* **EXERCISE GOAL**
Reproduce the rows between the line containing "Identify the location of period-tab-0: 分时." and the line containing "Looking at the", inclusive, with nothing changed.

[Collected data entries]
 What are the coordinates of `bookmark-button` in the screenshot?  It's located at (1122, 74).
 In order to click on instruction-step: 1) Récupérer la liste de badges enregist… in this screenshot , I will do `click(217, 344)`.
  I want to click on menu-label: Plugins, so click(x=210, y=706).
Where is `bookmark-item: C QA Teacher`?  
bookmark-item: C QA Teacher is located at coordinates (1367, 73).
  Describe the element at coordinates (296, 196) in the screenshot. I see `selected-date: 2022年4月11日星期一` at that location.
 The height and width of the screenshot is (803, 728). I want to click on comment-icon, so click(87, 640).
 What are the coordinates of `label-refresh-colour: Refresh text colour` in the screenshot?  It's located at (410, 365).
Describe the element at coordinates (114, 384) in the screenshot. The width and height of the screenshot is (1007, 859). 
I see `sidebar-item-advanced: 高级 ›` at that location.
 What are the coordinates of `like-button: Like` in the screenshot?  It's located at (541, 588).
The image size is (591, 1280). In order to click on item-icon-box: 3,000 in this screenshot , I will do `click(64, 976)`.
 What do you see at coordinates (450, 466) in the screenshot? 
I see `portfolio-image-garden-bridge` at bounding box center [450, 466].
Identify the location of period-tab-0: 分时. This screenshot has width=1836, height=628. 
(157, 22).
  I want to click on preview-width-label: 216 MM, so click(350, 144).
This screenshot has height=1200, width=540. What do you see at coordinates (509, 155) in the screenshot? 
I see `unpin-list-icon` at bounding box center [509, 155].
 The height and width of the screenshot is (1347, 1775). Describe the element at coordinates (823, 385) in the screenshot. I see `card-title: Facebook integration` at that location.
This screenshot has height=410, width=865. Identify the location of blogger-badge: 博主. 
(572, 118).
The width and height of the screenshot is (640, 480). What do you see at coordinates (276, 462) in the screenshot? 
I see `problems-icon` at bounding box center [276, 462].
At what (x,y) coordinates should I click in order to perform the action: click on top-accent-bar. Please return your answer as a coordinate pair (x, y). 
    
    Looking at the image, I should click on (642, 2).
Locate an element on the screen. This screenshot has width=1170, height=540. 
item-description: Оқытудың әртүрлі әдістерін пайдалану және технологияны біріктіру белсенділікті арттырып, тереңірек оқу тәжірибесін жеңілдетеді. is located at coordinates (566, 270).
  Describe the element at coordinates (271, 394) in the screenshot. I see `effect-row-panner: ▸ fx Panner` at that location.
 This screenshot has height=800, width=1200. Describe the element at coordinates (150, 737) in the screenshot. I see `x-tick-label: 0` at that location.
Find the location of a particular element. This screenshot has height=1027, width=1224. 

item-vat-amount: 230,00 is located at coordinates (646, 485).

* **ANSWER TO THIS TASK**
Identify the location of period-tab-0: 分时. This screenshot has width=1836, height=628. 
(157, 22).
  I want to click on preview-width-label: 216 MM, so click(350, 144).
This screenshot has height=1200, width=540. What do you see at coordinates (509, 155) in the screenshot? 
I see `unpin-list-icon` at bounding box center [509, 155].
 The height and width of the screenshot is (1347, 1775). Describe the element at coordinates (823, 385) in the screenshot. I see `card-title: Facebook integration` at that location.
This screenshot has height=410, width=865. Identify the location of blogger-badge: 博主. 
(572, 118).
The width and height of the screenshot is (640, 480). What do you see at coordinates (276, 462) in the screenshot? 
I see `problems-icon` at bounding box center [276, 462].
At what (x,y) coordinates should I click in order to perform the action: click on top-accent-bar. Please return your answer as a coordinate pair (x, y). 
    
    Looking at the image, I should click on (642, 2).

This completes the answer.